The command line interface is a throwback to a more basic age of computing. Before mouse pointers and application windows and desktop wallpaper, you would interact with your computer through simple text commands typed into the command line. It was more rudimentary, but it had an appealing simplicity to it.
Nowadays we launch programs with a double-click of an icon rather than a string of text, but the command line lives on. It’s called Command Prompt (or the Windows Command Processor) in Windows, and takes the form of Terminal in macOS. Windows also has a slightly more powerful version of Command Prompt called PowerShell.

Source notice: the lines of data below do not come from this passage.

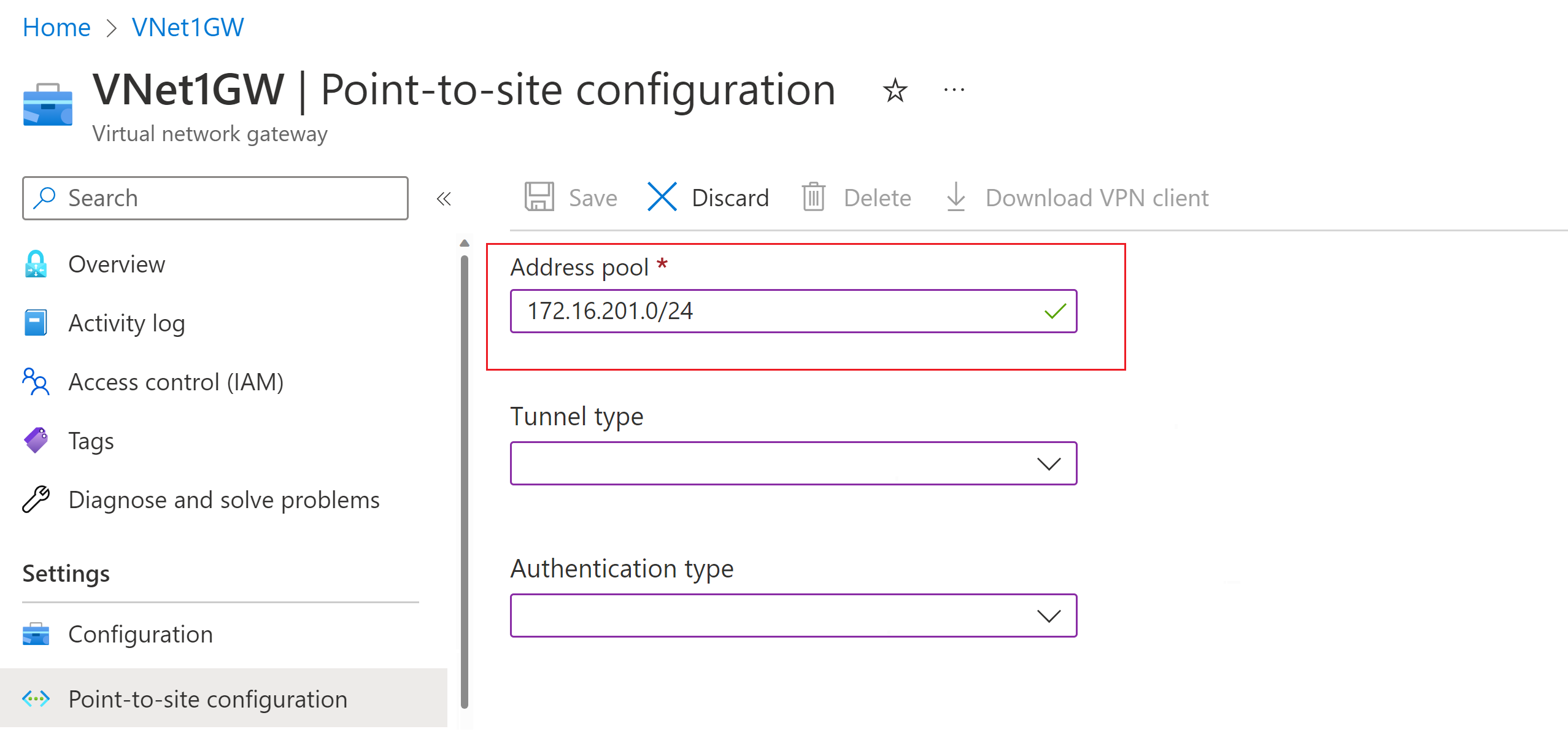Select Access control (IAM) in the menu
Screen dimensions: 1568x737
coord(35,381)
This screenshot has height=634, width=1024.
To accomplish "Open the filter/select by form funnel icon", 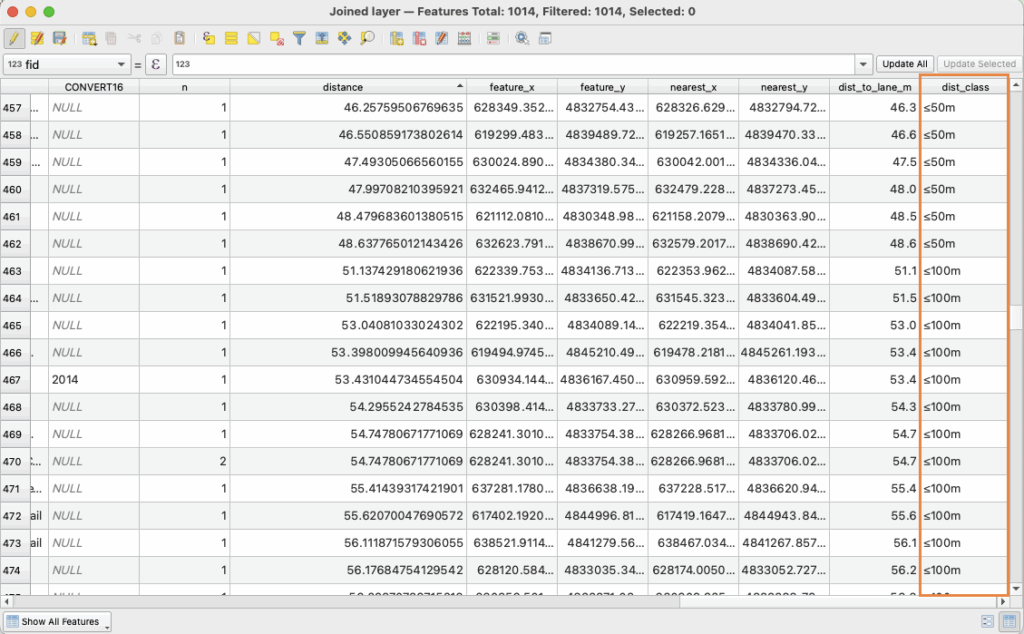I will 299,39.
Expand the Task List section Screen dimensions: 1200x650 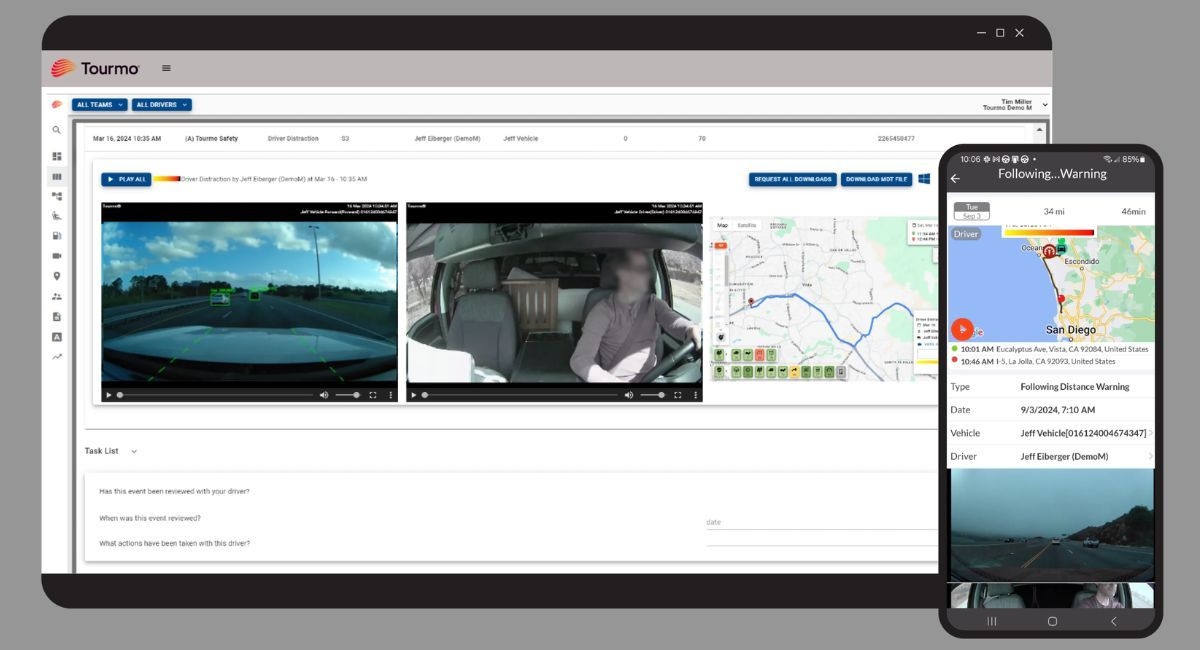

In Windows, just typing “cmd” into the taskbar search box and hitting Enter launches Command Prompt, but for some of these commands you need administrator privileges. To get them, launch Task Manager with Ctrl+Shift+Esc, then choose File and Run new task. Enter “cmd” in the box, make sure admin privileges are ticked, and click OK. Use the “| more” flag after any command to see the results a page at a time (that’s the pipe character at the start, or append “c:\export.txt” to send the output to a text file, then change its name and location as you like.
To launch the Terminal in macOS, open up Spotlight with Cmd+Space and then type “Terminal” until it appears on screen—select it, hit Enter, and you’re in. As with Windows, use “| more” at the end of your commands to go a page at a time through the results or responses, or “> export.txt” to save the results in a text file in the current directory (it defaults to the current user’s directory).
Let’s get started.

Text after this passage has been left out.